▶ **Your assignment**
Excluding all pictures, please output the listing exactly.

= Beginning of Section =

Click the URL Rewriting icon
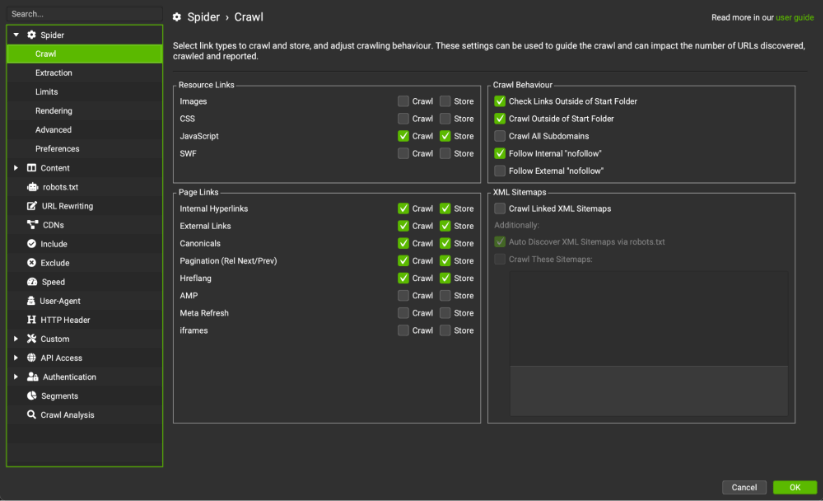The image size is (823, 501). click(32, 206)
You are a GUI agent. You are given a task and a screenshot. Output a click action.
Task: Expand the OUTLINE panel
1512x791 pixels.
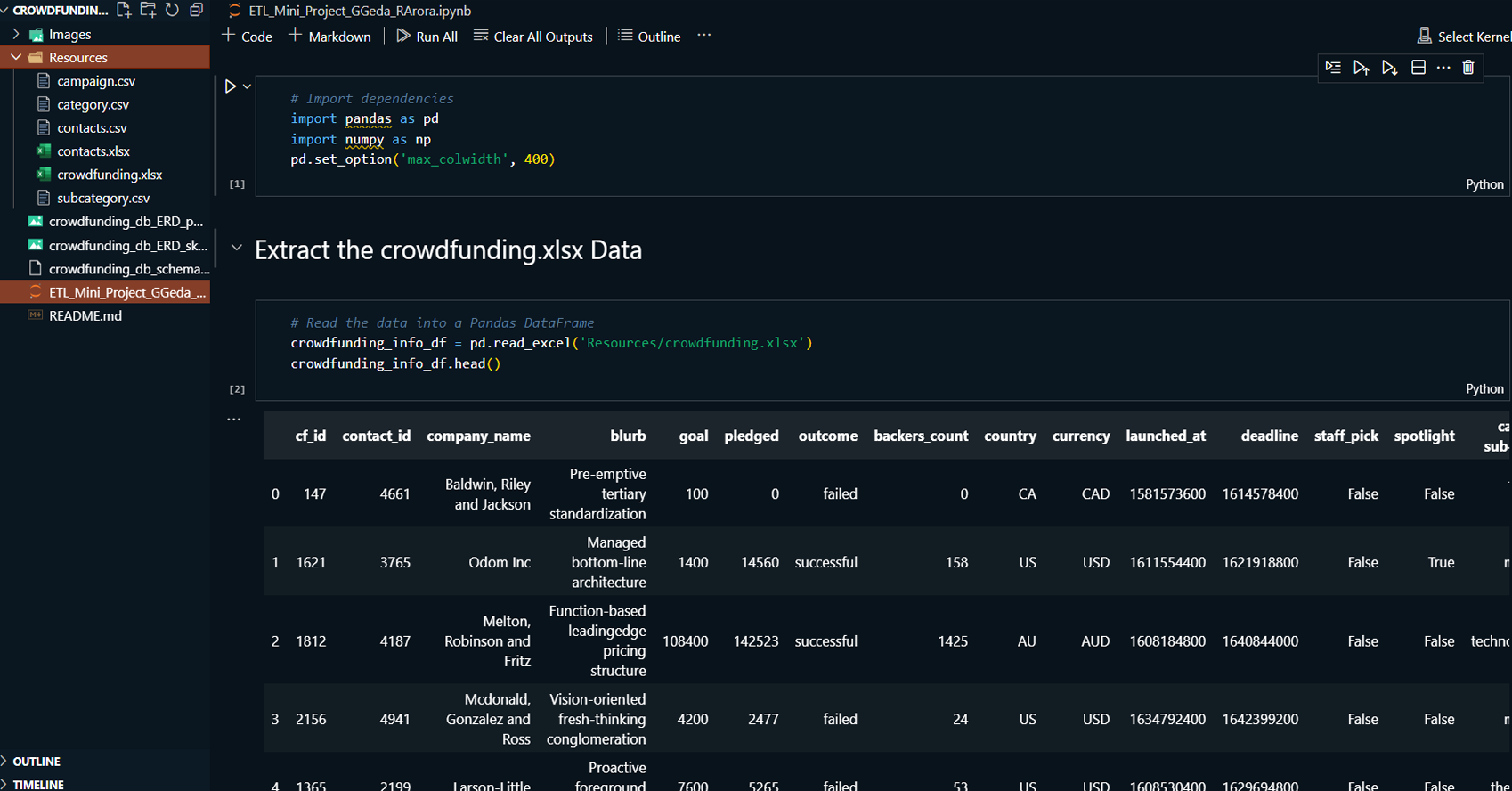pyautogui.click(x=37, y=762)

= End of Section =

▶ **Task output**
Click the URL Rewriting icon
The image size is (823, 501). click(32, 206)
You are a GUI agent. You are given a task and a screenshot. Output a click action.
Task: Expand the OUTLINE panel
1512x791 pixels.
pyautogui.click(x=37, y=762)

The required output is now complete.